* _The task_:
The answer must repeat every record exactly, with all pictures omitted.

[Records from a collection]
++++++++++
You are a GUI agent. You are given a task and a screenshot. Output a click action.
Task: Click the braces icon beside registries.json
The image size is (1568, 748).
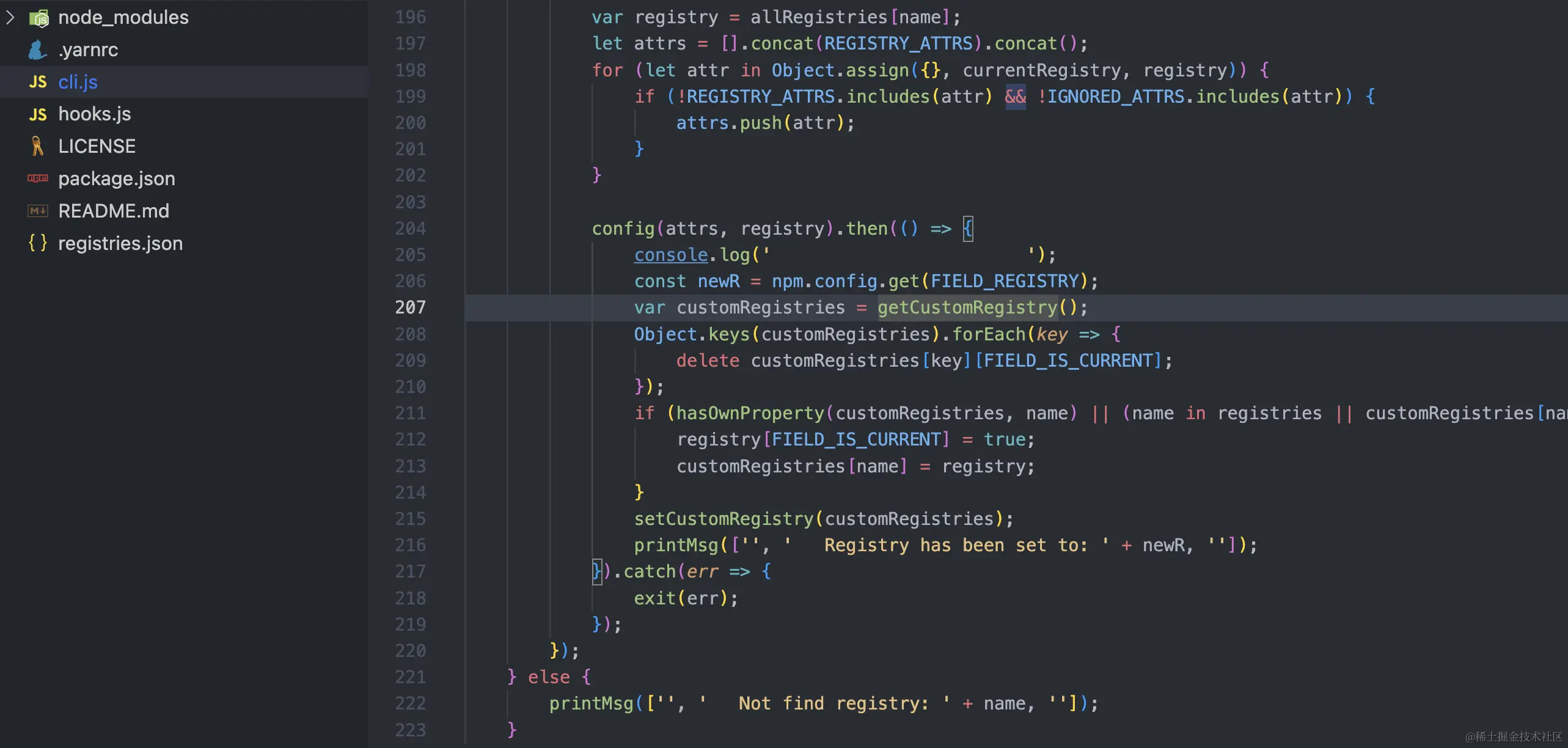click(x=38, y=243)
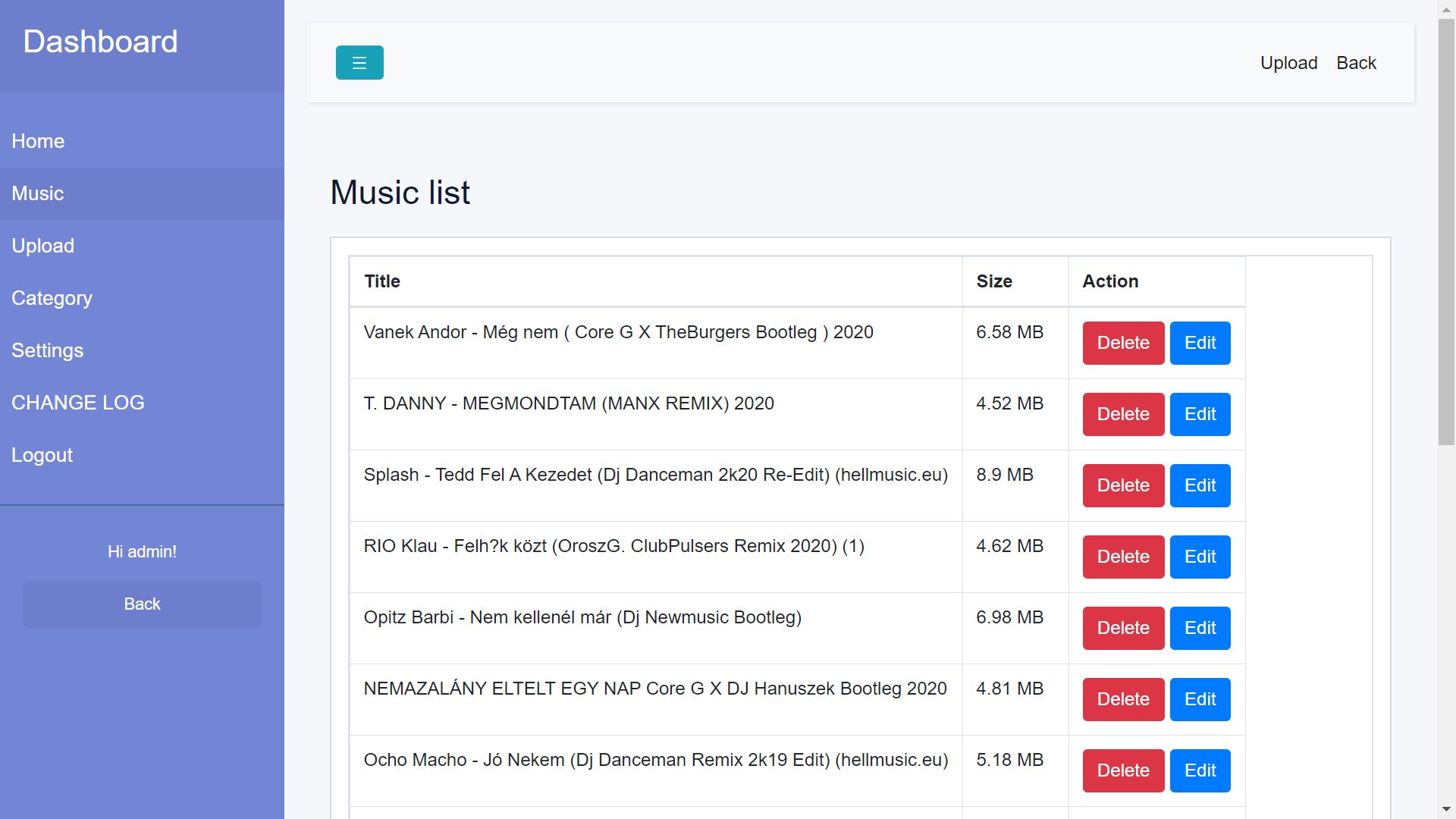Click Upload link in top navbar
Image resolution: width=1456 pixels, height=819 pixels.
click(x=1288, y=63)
++++++++++
* _Completed task_:
You are a GUI agent. You are given a task and a screenshot. Output a click action.
Task: Click the braces icon beside registries.json
The image size is (1568, 748).
click(x=38, y=243)
Click Upload link in top navbar
Image resolution: width=1456 pixels, height=819 pixels.
click(x=1288, y=63)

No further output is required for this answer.